Income tax: consolidation: imputation: will the benchmark rule in section 203-25 of the Income Tax Assessment Act 1997 apply in a franking period to the provisional head company of a MEC consolidated group if it is a 100% subsidiary of a foreign parent company that has more than one class of membership interest on issue?

  • Please note that the PDF version is the authorised version of this draft ruling.
    This document has been finalised by TD 2006/20.

FOI status:

draft only - for comment

Preamble

This document is a draft for industry and professional comment. As such, it represents the preliminary, though considered views of the Australian Taxation Office. This draft may not be relied on by taxpayers and practitioners as it is not a ruling for the purposes of Part IVAAA of the Taxation Administration Act 1953. It is only final Taxation Determinations that represent authoritative statements by the Australian Taxation Office.
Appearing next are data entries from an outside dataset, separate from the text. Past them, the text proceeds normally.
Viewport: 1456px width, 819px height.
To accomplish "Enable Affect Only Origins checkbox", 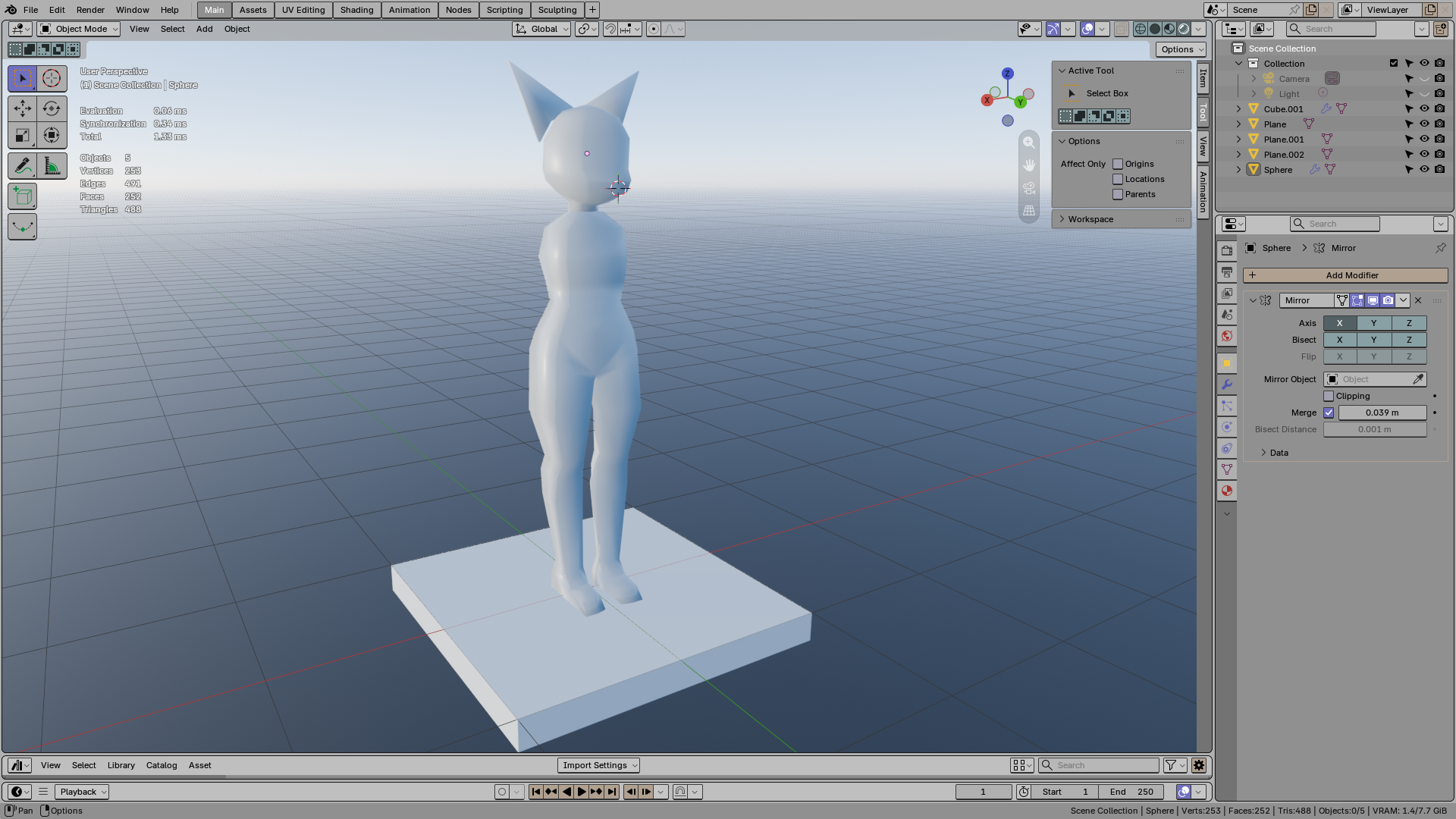I will [1118, 164].
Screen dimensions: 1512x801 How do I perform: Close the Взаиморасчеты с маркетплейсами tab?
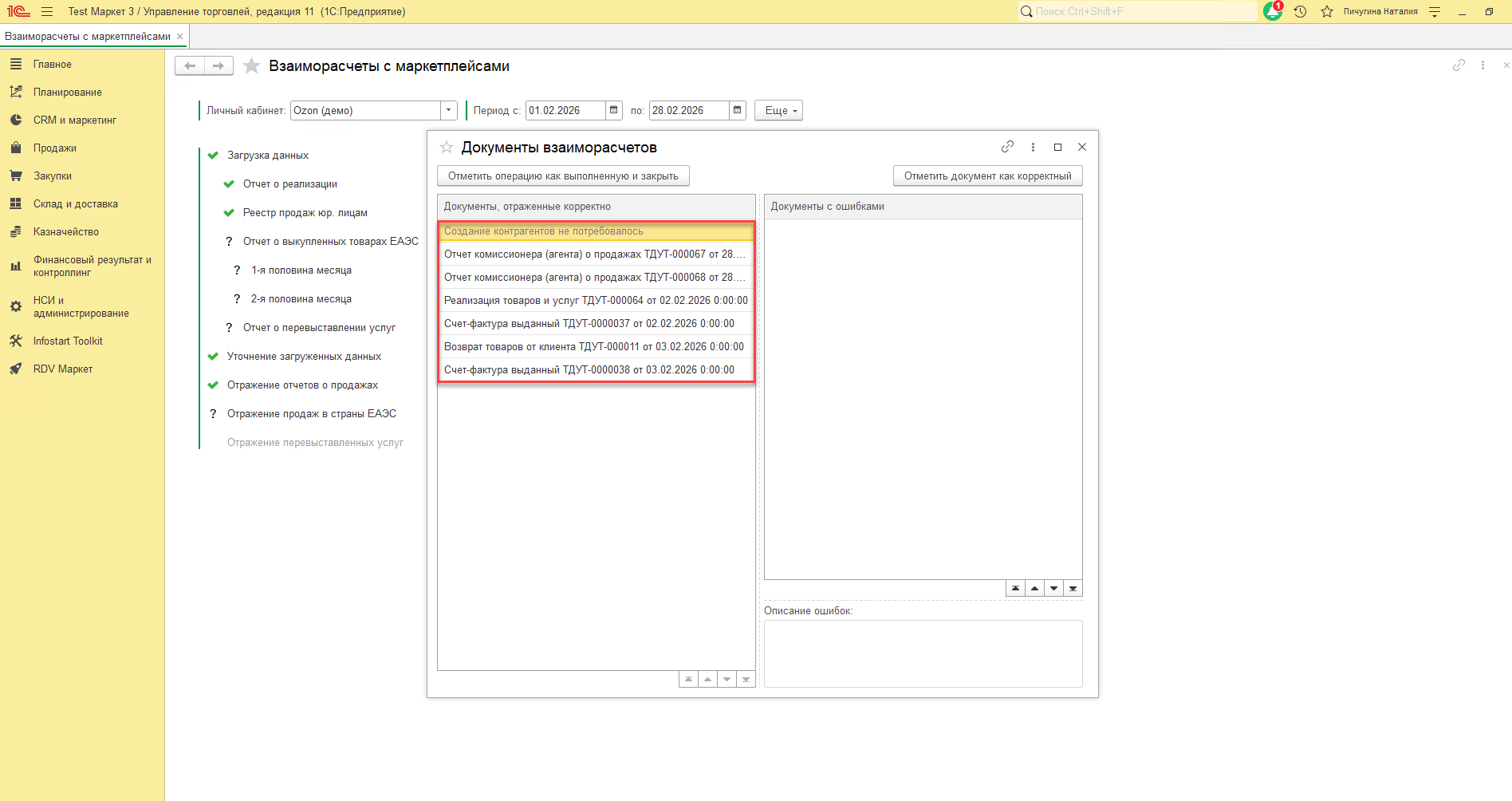[179, 37]
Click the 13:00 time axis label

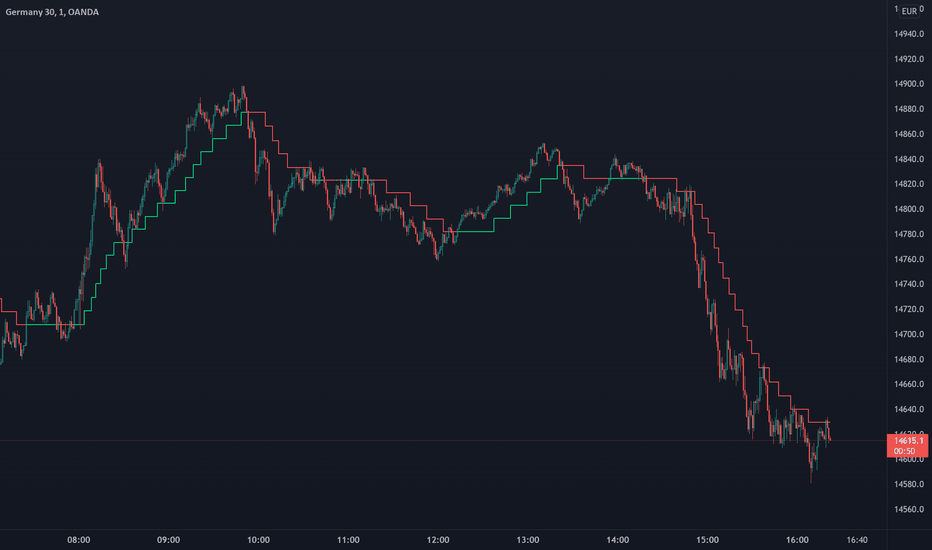528,540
1. Yes, unless the foreign parent company satisfies the criteria set out in paragraph 203-20(1)(a) of the Income Tax Assessment Act 1997 (ITAA 1997).

2. The foreign parent company will satisfy the criteria set out in paragraph 203-20(1)(a) of the ITAA 1997 if it is a listed public company that cannot make a distribution on one membership interest during the franking period without making a distribution under the same resolution on all other membership interests. If the foreign parent company is a New Zealand (NZ) resident that is an NZ franking company within the meaning of section 220-30 of the ITAA 1997, it must also satisfy a further requirement. The further requirement is that it must be unable to frank a distribution made on one membership interest during the franking period without franking distributions made on all other membership interests under the same resolution to the same extent.[1]

3. If the foreign parent company satisfies the criteria set out in paragraph 203-20(1)(a) of the ITAA 1997 so that the provisional head company is not subject to the benchmark rule, the provisional head company is still subject to the anti-streaming rules in Division 204 of the ITAA 1997 and section 177EA of the Income Tax Assessment Act 1936 (ITAA 1936). The application of these rules will depend on the relevant facts and circumstances of each case.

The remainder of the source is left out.